Kedua, adalah jumbuhnya jiwa lan raga. Yakni jumbuhnya jiwa dengan raga. Atau jumbuhnya hati nurani dengan tingkah laku jasadiyah. Atau selarasnya kata hati dengan tindakan. Ini adalah akar daripada kejujuran, keperwiraan, keberanian, dan kesederhanaan hidup.

Ketiga, adalah jumbuhnya kawula lan gusti. Yakni jumbuhnya hamba dengan tuannya ataupun Tuhannya. Ini mengacu kepada sipat Kangjeng Nabi SAW yang ngabduhu (kawula) sekaligus sebagai rosuluhu (gusti/ pemimpin).

Keempat, adalah jumbuhnya kur’an lan maknane. Yakni jumbuhnya Al Qur’an dan atasnya.
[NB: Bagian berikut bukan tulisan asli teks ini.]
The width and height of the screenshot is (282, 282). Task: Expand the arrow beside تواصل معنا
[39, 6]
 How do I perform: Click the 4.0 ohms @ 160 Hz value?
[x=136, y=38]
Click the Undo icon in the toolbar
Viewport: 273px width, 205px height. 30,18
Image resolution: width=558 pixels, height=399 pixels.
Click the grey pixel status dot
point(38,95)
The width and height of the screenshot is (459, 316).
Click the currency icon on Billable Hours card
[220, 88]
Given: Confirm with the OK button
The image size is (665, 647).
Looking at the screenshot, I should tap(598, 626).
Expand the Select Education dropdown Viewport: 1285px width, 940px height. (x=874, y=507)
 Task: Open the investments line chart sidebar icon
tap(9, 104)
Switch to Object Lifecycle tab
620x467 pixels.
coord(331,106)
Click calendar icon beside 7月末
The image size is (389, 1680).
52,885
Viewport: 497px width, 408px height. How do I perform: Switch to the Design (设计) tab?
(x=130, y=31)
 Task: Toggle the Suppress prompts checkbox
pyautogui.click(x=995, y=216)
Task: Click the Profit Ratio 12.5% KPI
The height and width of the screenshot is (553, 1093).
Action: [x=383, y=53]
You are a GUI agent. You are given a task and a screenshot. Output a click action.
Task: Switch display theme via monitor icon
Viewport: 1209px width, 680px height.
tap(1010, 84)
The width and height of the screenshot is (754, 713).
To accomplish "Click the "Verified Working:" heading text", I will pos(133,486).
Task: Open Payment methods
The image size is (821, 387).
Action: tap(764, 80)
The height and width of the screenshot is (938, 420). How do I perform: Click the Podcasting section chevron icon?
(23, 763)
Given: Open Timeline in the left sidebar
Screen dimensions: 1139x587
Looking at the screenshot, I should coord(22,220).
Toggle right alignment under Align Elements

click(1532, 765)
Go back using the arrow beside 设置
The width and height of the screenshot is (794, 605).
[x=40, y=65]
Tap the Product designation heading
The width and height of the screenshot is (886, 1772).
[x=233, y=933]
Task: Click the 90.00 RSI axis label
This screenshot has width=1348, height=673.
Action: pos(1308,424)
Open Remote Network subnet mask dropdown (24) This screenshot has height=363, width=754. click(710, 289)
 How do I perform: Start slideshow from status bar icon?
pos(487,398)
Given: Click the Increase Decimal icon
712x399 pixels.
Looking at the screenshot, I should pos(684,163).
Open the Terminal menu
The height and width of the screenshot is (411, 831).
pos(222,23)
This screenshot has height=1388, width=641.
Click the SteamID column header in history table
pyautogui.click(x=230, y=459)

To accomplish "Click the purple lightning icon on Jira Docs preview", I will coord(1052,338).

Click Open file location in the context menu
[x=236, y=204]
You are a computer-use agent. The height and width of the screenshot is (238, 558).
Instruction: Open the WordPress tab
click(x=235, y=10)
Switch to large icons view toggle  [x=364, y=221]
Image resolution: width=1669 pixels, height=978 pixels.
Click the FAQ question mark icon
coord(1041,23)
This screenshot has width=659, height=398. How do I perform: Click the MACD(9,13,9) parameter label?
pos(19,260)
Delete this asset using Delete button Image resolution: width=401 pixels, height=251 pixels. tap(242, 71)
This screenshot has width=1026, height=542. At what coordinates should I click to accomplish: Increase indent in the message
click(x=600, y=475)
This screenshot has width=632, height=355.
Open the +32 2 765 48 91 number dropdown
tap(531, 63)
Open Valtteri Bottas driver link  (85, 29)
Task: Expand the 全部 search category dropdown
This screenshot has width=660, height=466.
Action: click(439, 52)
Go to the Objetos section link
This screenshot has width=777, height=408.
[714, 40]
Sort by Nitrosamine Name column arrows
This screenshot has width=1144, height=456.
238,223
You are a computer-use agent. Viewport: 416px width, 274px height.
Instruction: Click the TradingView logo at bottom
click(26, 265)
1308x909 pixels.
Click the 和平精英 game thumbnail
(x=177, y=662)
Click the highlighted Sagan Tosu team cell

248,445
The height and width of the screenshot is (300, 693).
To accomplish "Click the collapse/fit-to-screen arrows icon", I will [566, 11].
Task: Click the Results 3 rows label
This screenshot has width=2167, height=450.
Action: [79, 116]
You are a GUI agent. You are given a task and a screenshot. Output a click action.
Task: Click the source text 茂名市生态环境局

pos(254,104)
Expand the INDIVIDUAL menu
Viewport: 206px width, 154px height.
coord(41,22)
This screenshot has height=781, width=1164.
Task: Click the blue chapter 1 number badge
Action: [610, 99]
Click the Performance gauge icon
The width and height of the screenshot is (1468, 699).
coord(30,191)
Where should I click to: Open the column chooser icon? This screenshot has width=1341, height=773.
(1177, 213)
Dalam tradisi Nuswantara lama, pemahaman atas kitab suci tersebut harus berjalan dari pemahaman yang hanya bersifat harfiah (maknawi) menuju kepada pemahaman majasi (metafor) hingga kepada pemahaman mangani (ma’aniy) atau pemahaman yang menyibak hakikat-hakikat segala sesuatu.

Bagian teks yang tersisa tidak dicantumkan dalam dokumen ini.